La perra llevaba ahora un nuevo collar con dos púas metálicas vueltas hacia dentro, contra la garganta. (El collar contenía una pila.) Si el animal rebasaba la invisible barrera eléctrica en la zona acotada para ella en el jardín, aquellas púas le daban un buen trallazo. Pero antes de darle esa desagradable sorpresa, habría una advertencia: cuando se acercara demasiado a la valla invisible, el collar emitiría un sonido.
– Cómo suena? -le preguntó Rudy a su padre.
– No podemos oírlo -le explicó el doctor Zajac-. Sólo lo oyen los perros.
– Qué siente cuando le pasa la corriente?
– Poca cosa -mintió el cirujano-. No puede hacerle daño.
– Me haría daño a mí, si me pusiera el collar en el cuello y saliera del jardín?
– ¡No hagas eso jamás, Rudy! ¿Me has entendido? -le dijo el doctor Zajac al pequeño, un tanto agresivamente, como acostumbraba.
– Entonces hace daño -replicó el pequeño.
– A Medea no le hace daño -insistió el médico.
– Te lo has puesto tú alrededor del cuello?
– El collar no es para personas, Rudy. ¡Es para perros!
Entonces su conversación giró en torno a la Super Bowl y el motivo por el que Zajac había querido que ganara el equipo de Denver.
Cuando sonó el teléfono, Medea se metió bajo la mesa de la cocina, pero el mensaje del servicio de contestación automática del doctor Zajac («Ha llamado la señora Clausen, de Wisconsin») hizo que el médico se olvidara por completo de la estúpida perra. Lleno de ansiedad, se apresuró a telefonear a la viuda. La señora Clausen aún no estaba segura del estado en que se hallaba la mano del donante, pero de todos modos su entereza impresionó al doctor Zajac.

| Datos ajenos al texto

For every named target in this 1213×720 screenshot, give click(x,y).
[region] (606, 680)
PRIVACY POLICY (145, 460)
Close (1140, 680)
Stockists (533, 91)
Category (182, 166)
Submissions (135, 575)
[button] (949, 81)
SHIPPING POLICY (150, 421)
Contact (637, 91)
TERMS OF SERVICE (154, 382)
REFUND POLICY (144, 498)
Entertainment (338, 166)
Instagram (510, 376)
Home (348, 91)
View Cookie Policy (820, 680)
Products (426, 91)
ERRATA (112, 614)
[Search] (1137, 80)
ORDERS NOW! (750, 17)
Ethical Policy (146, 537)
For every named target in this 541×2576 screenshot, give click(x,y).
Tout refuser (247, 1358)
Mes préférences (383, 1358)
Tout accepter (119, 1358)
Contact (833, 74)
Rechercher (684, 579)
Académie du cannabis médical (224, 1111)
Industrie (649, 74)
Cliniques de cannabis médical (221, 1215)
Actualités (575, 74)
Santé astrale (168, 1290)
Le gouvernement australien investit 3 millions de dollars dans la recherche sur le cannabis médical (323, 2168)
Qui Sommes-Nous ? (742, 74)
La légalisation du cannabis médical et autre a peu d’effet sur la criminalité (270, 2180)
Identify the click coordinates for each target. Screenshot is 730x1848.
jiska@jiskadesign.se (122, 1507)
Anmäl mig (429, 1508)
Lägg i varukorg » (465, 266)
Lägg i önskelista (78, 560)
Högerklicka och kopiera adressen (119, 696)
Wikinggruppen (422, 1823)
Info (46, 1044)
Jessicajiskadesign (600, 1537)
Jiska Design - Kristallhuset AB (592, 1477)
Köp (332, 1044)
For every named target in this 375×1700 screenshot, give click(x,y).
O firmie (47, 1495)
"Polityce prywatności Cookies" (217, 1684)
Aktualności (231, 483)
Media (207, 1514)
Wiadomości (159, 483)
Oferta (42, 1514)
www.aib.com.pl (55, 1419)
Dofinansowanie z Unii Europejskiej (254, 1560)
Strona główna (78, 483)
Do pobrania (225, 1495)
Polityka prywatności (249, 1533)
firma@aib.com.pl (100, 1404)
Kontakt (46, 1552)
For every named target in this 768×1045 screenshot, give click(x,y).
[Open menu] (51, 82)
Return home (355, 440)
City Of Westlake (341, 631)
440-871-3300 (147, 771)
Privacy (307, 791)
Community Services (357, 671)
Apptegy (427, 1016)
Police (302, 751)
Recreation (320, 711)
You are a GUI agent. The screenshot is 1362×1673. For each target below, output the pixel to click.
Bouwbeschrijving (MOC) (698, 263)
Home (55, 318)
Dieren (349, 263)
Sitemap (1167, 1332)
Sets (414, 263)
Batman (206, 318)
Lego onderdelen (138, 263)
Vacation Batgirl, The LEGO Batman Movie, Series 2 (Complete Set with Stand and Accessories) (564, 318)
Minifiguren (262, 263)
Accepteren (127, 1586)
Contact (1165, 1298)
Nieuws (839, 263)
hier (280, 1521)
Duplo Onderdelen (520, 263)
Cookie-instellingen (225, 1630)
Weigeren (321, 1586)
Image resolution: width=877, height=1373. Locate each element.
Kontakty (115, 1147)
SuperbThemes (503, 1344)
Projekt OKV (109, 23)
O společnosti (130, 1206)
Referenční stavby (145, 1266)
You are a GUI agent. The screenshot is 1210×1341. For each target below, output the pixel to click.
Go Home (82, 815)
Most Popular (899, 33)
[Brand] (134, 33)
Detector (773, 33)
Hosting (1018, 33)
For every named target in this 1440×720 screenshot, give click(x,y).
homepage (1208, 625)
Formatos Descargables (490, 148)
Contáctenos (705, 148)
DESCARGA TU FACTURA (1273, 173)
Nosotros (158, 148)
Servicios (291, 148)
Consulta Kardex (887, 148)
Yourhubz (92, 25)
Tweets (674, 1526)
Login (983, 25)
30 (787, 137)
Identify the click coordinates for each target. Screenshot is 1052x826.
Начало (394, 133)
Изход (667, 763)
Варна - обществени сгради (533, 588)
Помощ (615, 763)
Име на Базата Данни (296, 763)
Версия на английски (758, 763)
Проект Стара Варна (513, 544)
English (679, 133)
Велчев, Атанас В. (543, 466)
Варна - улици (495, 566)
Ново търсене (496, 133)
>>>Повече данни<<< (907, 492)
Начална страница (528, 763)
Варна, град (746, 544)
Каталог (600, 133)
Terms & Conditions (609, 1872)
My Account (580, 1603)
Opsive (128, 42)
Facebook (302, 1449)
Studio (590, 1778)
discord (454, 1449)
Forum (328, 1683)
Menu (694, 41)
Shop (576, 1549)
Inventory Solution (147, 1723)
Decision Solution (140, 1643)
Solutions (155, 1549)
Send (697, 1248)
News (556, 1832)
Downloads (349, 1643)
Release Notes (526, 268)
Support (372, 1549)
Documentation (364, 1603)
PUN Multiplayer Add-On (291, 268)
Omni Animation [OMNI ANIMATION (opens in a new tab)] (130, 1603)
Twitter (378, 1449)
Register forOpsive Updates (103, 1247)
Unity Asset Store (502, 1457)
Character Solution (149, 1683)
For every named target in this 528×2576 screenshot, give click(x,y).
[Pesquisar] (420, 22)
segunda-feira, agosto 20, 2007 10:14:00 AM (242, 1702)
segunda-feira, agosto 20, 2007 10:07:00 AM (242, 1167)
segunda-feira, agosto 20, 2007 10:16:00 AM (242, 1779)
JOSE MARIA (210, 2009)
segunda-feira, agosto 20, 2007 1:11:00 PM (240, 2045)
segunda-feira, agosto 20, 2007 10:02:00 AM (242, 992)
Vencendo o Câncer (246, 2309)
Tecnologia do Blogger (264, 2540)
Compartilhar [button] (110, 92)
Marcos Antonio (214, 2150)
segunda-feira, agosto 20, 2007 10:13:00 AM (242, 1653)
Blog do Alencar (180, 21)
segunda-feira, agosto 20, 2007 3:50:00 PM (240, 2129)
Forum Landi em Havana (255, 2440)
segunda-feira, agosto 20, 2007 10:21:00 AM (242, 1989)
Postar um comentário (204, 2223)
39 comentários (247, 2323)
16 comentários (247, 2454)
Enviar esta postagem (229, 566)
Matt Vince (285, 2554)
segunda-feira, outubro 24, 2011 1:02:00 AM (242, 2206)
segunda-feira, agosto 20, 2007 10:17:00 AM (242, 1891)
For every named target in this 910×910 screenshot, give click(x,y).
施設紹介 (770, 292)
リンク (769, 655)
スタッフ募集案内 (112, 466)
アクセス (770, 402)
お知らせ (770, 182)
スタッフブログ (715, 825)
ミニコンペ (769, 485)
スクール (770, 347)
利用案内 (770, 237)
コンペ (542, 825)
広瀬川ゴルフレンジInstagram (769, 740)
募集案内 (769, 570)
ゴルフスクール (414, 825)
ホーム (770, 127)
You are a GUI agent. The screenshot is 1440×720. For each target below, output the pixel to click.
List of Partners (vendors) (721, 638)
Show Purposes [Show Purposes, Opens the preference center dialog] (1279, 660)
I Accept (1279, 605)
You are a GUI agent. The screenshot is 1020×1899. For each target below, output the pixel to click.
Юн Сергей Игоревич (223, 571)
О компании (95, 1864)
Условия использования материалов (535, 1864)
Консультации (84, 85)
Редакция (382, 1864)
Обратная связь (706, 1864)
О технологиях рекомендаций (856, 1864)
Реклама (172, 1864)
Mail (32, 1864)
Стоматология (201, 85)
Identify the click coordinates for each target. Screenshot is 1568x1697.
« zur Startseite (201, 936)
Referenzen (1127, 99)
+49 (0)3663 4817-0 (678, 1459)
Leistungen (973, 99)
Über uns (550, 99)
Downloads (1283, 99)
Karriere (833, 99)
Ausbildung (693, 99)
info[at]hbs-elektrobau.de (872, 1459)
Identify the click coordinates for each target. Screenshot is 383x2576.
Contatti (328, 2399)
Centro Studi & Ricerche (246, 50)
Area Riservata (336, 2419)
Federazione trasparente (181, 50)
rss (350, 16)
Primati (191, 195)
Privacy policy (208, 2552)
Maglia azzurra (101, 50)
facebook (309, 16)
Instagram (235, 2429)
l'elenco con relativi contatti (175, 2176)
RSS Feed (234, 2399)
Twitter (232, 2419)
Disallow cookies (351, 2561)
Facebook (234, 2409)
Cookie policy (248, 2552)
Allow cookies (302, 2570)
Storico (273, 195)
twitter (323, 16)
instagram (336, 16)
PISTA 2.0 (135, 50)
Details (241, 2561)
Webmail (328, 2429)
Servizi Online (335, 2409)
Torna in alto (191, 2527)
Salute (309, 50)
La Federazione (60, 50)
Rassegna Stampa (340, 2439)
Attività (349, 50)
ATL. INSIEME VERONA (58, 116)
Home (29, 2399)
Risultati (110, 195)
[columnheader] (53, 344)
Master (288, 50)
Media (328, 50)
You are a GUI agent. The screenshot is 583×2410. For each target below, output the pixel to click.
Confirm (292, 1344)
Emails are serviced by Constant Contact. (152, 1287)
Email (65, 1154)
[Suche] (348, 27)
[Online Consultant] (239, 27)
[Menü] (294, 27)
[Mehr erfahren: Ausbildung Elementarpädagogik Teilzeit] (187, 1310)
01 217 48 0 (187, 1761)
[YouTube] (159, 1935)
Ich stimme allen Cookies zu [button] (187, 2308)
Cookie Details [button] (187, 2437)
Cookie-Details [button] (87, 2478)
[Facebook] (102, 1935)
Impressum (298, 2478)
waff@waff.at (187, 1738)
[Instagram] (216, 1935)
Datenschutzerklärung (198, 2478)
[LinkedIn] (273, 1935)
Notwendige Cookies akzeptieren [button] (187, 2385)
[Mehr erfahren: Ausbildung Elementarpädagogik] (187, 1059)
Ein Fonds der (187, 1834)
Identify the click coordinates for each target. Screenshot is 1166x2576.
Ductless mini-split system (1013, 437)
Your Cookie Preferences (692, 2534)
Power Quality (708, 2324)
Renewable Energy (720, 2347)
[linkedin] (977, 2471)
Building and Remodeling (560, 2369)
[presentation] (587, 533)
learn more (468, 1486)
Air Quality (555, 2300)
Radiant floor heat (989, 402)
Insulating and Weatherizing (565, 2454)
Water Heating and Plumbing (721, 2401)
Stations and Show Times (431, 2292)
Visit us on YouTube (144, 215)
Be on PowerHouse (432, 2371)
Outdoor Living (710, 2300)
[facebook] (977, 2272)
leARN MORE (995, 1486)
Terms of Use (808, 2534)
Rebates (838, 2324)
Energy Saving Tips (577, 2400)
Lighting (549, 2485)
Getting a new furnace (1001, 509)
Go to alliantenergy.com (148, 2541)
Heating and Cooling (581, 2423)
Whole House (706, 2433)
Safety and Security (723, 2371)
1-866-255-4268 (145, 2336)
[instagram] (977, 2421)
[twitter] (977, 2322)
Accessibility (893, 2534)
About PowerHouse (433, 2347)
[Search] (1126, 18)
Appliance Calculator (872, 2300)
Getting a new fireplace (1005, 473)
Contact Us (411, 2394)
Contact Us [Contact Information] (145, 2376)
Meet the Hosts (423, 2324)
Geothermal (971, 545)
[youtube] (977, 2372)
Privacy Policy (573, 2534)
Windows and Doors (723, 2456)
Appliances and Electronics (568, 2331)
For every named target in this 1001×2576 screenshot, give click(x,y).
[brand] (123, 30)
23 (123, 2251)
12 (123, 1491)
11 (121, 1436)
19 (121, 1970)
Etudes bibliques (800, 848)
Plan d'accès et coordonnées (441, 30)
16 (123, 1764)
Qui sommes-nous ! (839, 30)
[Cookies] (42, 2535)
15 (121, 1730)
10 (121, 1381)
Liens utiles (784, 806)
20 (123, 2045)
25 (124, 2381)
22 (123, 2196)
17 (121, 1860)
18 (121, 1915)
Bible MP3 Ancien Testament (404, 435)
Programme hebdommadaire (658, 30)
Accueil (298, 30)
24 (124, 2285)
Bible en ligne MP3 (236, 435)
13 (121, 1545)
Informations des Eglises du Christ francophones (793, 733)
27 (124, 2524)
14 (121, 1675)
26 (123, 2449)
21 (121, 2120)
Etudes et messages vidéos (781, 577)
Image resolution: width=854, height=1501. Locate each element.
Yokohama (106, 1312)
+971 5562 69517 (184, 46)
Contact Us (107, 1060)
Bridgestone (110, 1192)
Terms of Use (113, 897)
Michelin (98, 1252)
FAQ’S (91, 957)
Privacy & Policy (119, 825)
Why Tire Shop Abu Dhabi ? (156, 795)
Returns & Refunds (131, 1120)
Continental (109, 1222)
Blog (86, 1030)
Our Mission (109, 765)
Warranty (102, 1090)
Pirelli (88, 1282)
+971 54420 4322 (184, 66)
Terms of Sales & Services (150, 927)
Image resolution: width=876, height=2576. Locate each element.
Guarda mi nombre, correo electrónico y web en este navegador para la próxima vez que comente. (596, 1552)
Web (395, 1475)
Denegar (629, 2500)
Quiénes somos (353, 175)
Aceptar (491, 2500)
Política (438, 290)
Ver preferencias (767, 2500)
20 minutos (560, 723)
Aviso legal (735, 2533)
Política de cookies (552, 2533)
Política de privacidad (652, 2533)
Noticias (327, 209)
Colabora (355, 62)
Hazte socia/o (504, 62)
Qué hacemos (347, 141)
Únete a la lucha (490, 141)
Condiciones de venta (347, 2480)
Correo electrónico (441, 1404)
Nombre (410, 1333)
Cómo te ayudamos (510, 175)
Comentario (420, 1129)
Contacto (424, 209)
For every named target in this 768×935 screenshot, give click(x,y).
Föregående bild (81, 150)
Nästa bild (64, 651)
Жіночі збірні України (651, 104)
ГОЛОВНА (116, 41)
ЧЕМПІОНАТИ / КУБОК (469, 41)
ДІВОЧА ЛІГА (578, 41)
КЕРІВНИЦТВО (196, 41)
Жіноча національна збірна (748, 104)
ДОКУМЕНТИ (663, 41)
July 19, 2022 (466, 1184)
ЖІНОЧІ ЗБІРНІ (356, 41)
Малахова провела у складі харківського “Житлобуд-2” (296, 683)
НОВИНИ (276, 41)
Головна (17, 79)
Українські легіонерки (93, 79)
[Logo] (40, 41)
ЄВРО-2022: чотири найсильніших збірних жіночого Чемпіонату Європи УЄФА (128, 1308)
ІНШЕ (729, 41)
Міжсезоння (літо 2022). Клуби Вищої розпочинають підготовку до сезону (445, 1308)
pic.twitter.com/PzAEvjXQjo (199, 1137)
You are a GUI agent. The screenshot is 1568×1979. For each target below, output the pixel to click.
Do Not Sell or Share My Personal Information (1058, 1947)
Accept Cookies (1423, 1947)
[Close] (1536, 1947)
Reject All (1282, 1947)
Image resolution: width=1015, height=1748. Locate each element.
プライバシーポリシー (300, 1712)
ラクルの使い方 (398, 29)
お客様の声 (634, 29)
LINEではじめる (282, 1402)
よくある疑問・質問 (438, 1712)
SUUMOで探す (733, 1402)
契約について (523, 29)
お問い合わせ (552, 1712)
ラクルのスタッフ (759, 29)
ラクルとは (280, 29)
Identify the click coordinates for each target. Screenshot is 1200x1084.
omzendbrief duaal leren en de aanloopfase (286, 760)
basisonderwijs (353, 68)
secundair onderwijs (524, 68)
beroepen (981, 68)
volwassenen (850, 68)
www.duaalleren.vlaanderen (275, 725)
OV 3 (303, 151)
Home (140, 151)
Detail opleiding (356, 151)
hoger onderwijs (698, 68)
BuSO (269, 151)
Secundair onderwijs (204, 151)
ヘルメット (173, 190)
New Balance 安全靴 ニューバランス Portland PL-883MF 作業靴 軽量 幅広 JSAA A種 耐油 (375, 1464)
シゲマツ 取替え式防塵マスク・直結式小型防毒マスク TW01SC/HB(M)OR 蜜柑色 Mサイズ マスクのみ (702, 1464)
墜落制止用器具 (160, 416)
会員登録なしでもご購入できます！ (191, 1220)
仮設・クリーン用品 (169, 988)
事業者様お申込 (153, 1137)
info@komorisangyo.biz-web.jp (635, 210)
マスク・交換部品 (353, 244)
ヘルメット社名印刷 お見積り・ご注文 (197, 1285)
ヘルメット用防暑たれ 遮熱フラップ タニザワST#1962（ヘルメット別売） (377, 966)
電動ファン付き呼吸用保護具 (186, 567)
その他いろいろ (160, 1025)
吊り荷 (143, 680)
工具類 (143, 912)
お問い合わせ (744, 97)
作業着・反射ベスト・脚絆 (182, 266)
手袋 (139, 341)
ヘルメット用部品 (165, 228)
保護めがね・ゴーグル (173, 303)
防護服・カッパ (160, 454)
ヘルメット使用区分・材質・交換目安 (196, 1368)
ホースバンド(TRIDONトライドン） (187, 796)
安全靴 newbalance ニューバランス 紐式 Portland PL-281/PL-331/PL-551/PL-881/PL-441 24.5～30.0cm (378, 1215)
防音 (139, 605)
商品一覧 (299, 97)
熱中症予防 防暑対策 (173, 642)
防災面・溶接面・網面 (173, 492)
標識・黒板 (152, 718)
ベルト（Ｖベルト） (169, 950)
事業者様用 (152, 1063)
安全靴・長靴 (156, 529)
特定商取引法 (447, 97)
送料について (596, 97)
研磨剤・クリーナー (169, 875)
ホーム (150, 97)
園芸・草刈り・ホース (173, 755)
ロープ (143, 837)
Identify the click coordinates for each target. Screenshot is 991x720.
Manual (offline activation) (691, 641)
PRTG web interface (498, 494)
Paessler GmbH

La señora Clausen no se había mostrado tan serena al tratar con la policía de Green Bay y el médico forense. Aunque pareció entender los detalles de la «muerte presumiblemente accidental por disparo de arma de fuego» de su marido, casi de inmediato apareció la expresión de una nueva duda en su rostro arrasado por las lágrimas.
– ¿Está verdaderamente muerto? -preguntó. Su extraña mirada, como puesta en el futuro, sorprendió a la policía y al médico forense, pues nunca la habían visto en el semblante de una viuda afligida. Tras cerciorarse de que su marido estaba «verdaderamente muerto», la señora Clausen sólo hizo una breve pausa antes de preguntar-: ¿Pero cómo está la mano de Otto? La izquierda.